SUMMARY OF THE INVENTION

In one embodiment of the inventions disclosed herein, a tissue ablation system includes a catheter. An elongated member (e.g., a guide wire shaft defining its own lumen) extends through the catheter, with a distal end of the elongated member extending out of a distal end opening of the catheter. An expandable balloon, e.g., a cryo-ablation balloon, has a proximal end fixed to the distal end of the catheter (surrounding the distal end opening), and a distal end fixed to the elongated member, such that rotation of the elongated member relative to the catheter causes the expandable balloon to wrap around the elongated member.

A proximal end of the catheter is preferably coupled to a handle having actuator mechanism, e.g., a slidable knob or thumb ring, mounted thereto, wherein movement of the actuator causes corresponding rotation of the elongated member relative to the catheter. For example, the actuator may be configured for being rotationally displaced relative to the handle and/or axially displaced relative to the handle. The actuator may be directly coupled to the elongated member, or indirectly coupled through a planetary gear system or a set of beveled gears, by way of non-limiting examples. An automatic return mechanism (e.g., a spring) may optionally be associated with the actuator and configured for causing the actuator to return the elongated member to a certain position relative to the catheter in the absence of any external force being applied to the actuator.

The elongated member and catheter body may also be configured for relative axial displacement in addition to (or as an alternative to) rotational displacement, so that the balloon is elongated or compressed by moving the elongated member axially relative to the catheter. For example, the proximal end of the catheter may be fixed to a handle, and the proximal end of the elongated member may be threadedly engaged within the handle, such that rotation of the elongated member relative to the catheter axially displaces the elongated member relative to catheter. In one embodiment, a threaded boss may be mounted to the proximal end of the elongated body, and a threaded collar may be mounted within the handle around the threaded boss. Alternatively, the proximal end of the elongated member may be affixed to the handle, and the proximal end of the catheter may be threadedly engaged within the handle.

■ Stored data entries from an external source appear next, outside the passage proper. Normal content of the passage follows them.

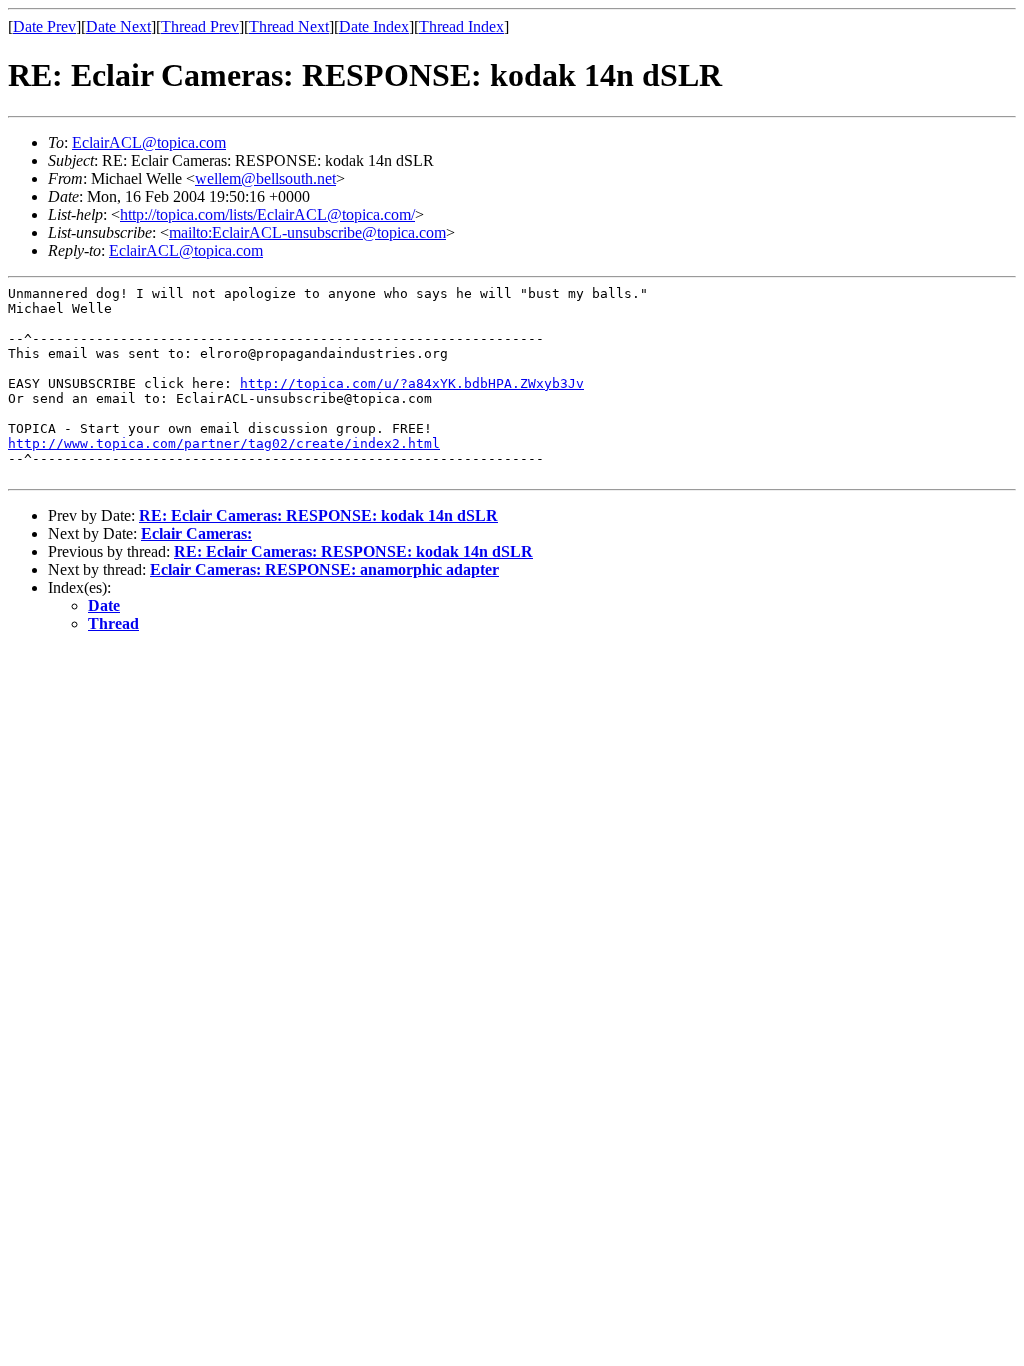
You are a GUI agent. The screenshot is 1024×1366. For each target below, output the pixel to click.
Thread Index (461, 26)
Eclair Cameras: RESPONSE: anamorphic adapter (324, 569)
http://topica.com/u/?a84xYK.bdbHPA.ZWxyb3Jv (412, 383)
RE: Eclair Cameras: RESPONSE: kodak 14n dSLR (318, 515)
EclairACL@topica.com (149, 142)
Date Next (118, 26)
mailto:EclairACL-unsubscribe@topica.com (307, 232)
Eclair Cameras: (196, 533)
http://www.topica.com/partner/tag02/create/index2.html (224, 443)
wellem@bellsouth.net (265, 178)
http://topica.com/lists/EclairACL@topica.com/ (267, 214)
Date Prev (44, 26)
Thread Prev (200, 26)
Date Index (374, 26)
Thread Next (289, 26)
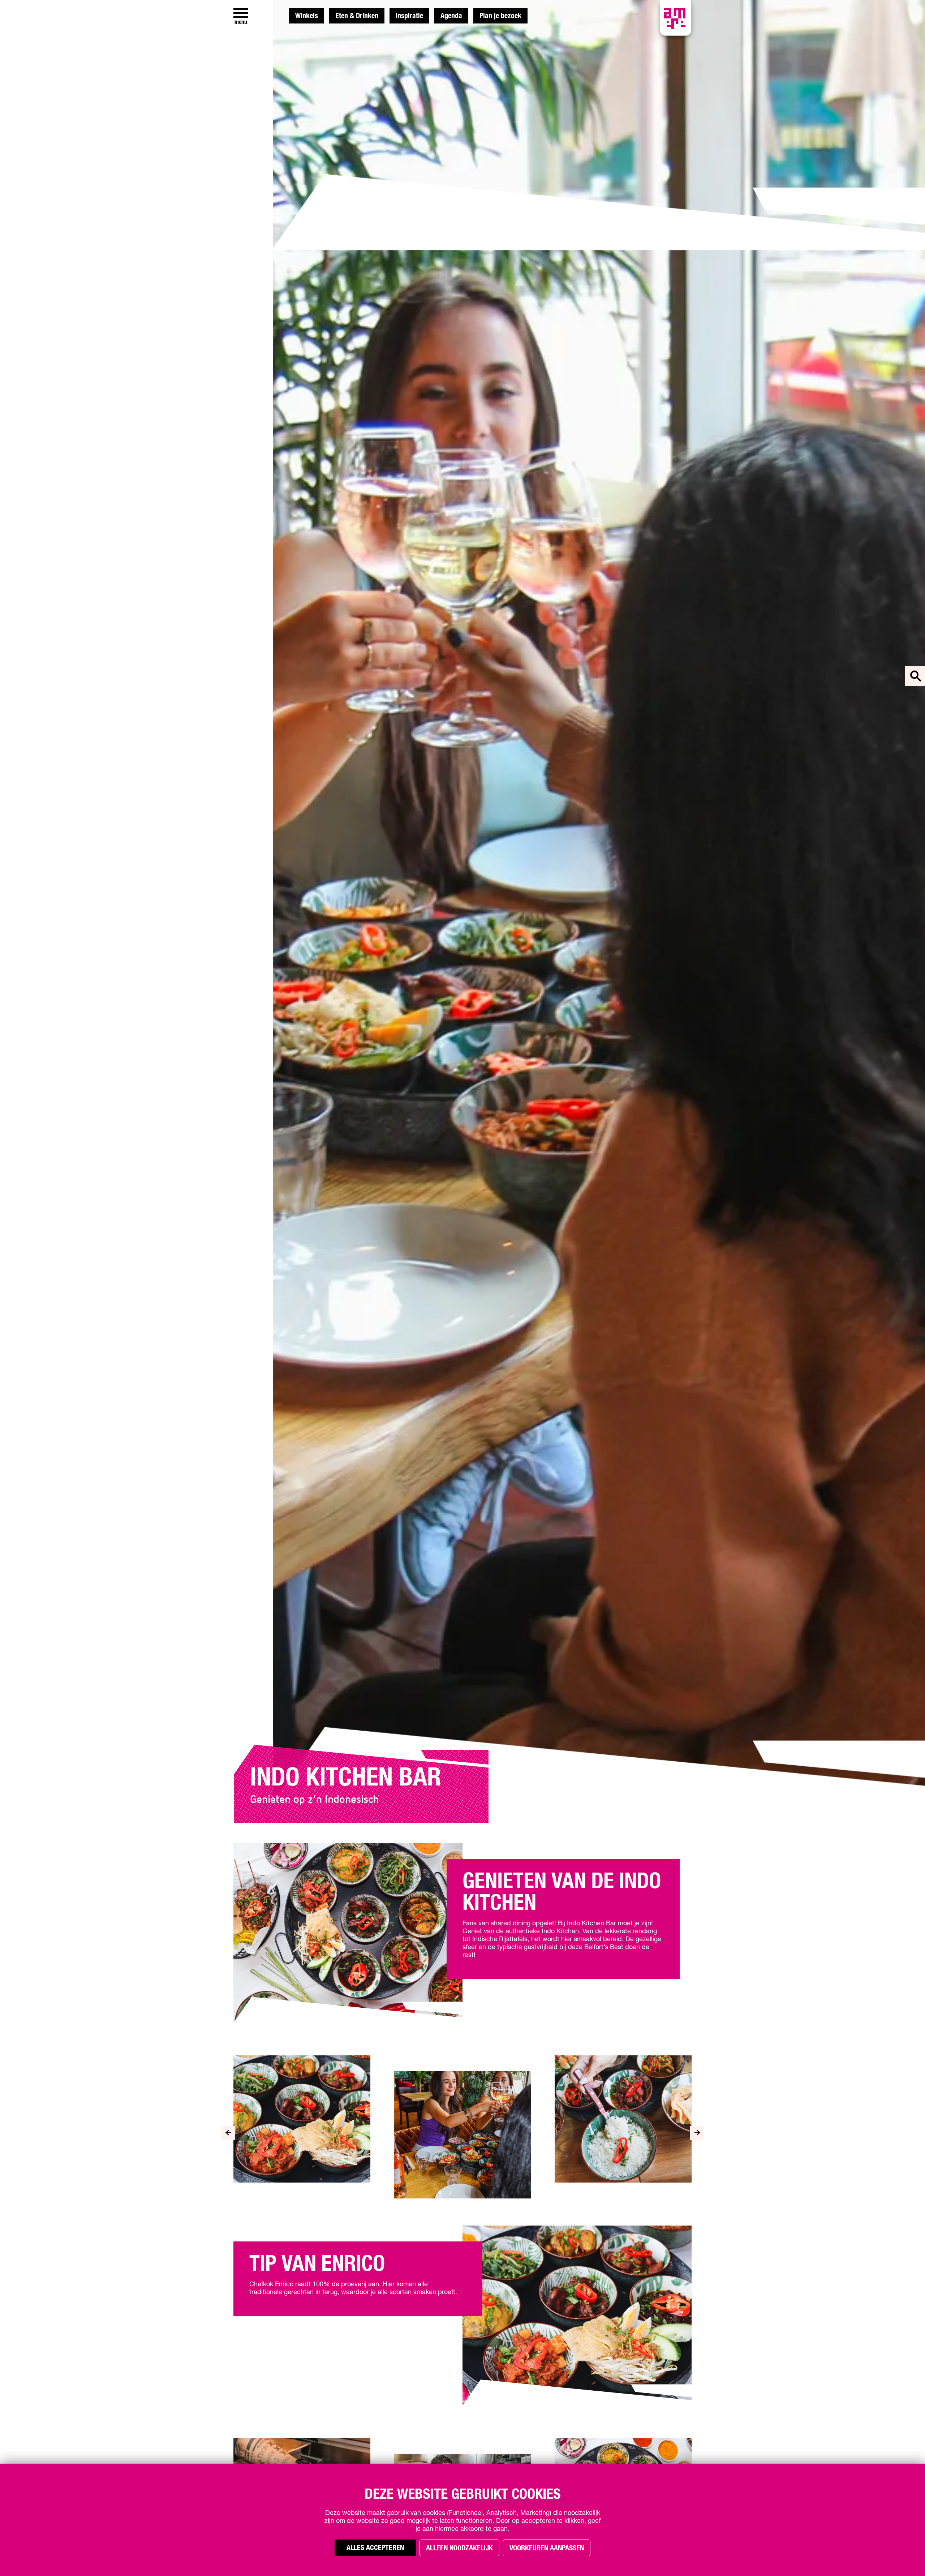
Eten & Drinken (356, 16)
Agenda (451, 16)
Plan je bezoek (500, 16)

The tissue ablation system includes or is otherwise used with a delivery sheath having a lumen through which the catheter is deployed into the patient's heart, with the (deflated) balloon sized and configured for being extended out of, and retracted back into, a distal end opening of the sheath. In use, the catheter is advanced through the delivery sheath lumen until the (deflated) balloon is deployed out of the distal sheath opening, e.g., into a heart chamber. The balloon is then expanded and used to perform the tissue ablation procedure, e.g., ablating one or more target tissue sites in the heart chamber. Thereafter, the balloon is deflated, and the elongated member is rotated relative to the catheter so that the balloon is at least partially wrapped around the elongated member, allowing the balloon to be withdrawn back into the distal opening of the delivery sheath. In some embodiments, the collapsed balloon is elongated axially as an alternative to, or in addition, being wrapped about the elongated member prior to retraction back into the sheath.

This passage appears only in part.